Tooreen Hurling Club
- Founded:: 1957
- County:: Mayo
- Nickname:: The Blue Devils / The Village shane boland club
- Colours:: Blue and White
- Grounds:: Adrian Freeman Memorial Park
- Coordinates:: 53°49′40″N 8°45′38″W﻿ / ﻿53.827869°N 8.76064°W

Playing kits
| Standard colours |

Senior Club Championships
|  | All Ireland | Connacht champions | Mayo champions |
| Hurling: | 0 | 6 | 34 |

= Tooreen Hurling Club =

Gaelic games club in County Mayo, Ireland

Tooreen Hurling Club is a Gaelic Athletic Association club based in the village of Tooreen, County Mayo, Ireland.

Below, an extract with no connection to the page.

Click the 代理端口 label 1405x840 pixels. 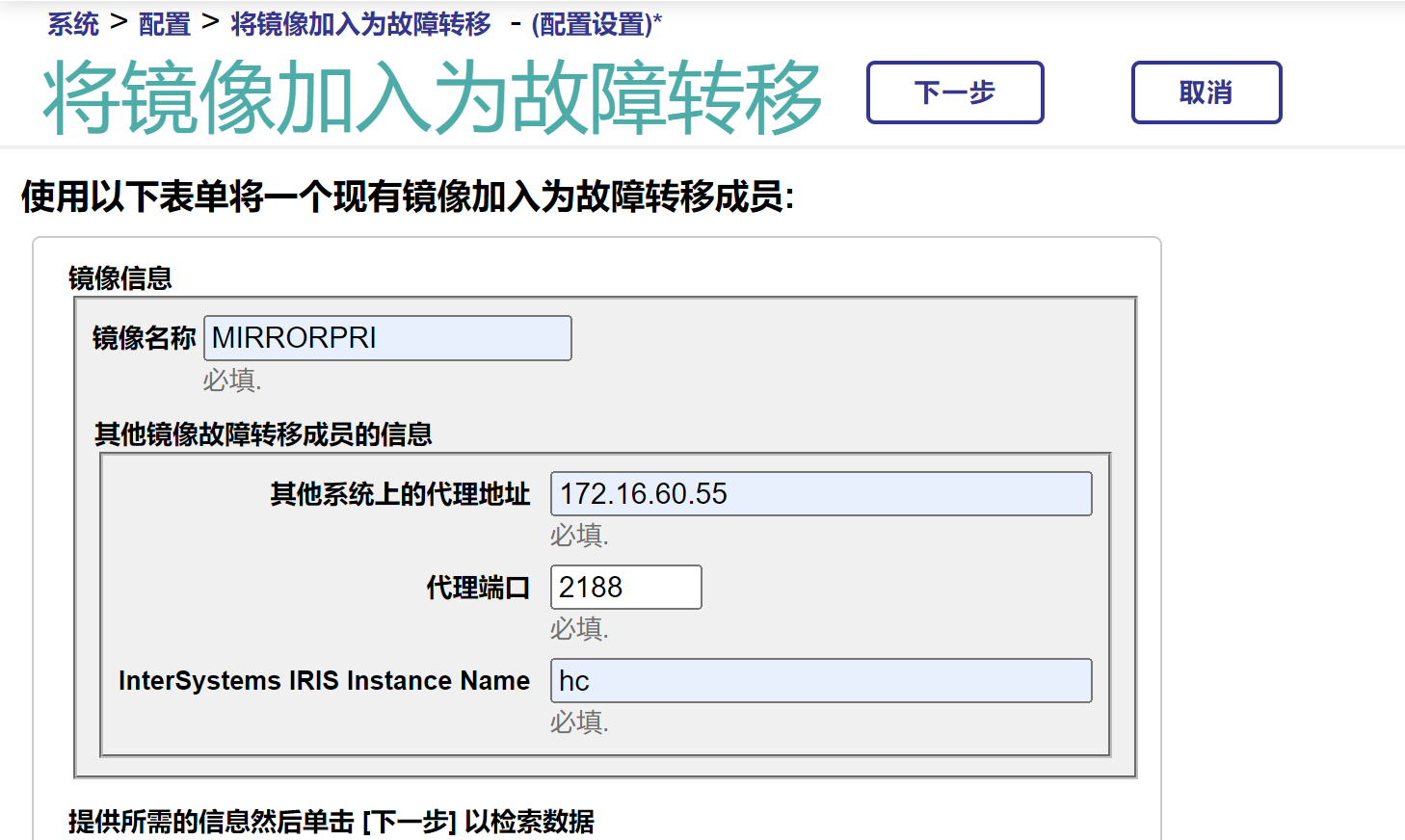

Tooreen is located in the parish of Aghamore approximately four miles (6.4 km) from the town of Ballyhaunis in eastern County Mayo which is the county's hurling stronghold.

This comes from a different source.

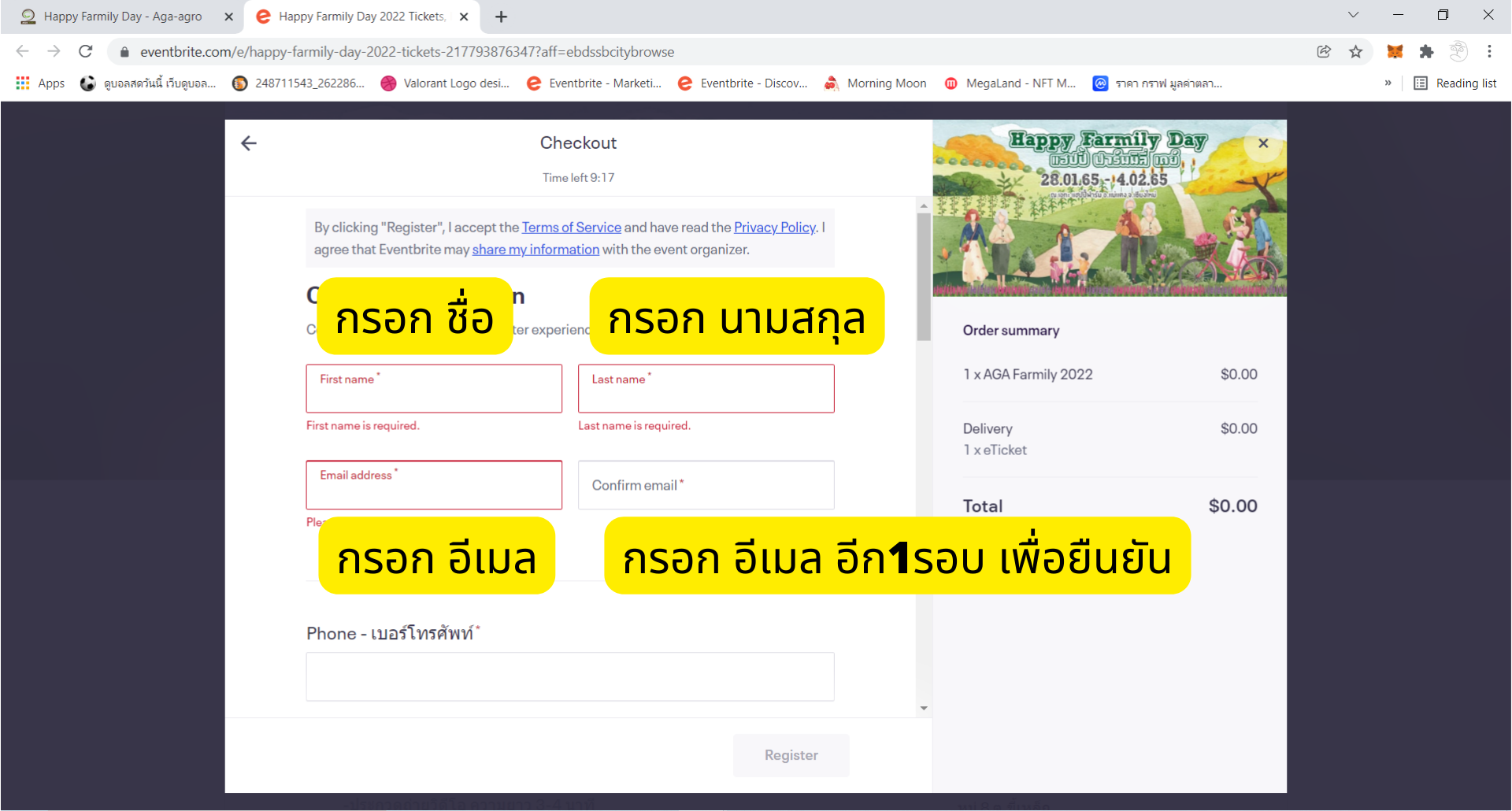Image resolution: width=1512 pixels, height=811 pixels.
Task: Switch to the Happy Farmily Day - Aga-agro tab
Action: click(x=122, y=17)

Players are drawn from the Tooreen area as well as from the Aghamore, Ballyhaunis, Kilkelly and Knock areas. The club is affiliated, as an exclusive hurling club, to the Mayo County Board.

==History==
The club was formed in 1957 and celebrated its 50th anniversary in 2007.

The club won its first Mayo Senior Hurling Championship title in 1966 and is the holder of 35 county senior titles and is the current (2025) champion.

In 2017, the club became the first Mayo team, and the first from outside Galway, to win the Connacht Intermediate Club Hurling Championship. They were four-point winners over Ballinderreen of Galway in Athleague, winning by 1 -14 to 1- 11.

The club has many dual players who play for the neighbouring Gaelic football club with Aghamore GAA club.

Tooreen Hurling Club also has an underage section with teams from U6 to U18. The club colours are blue and white.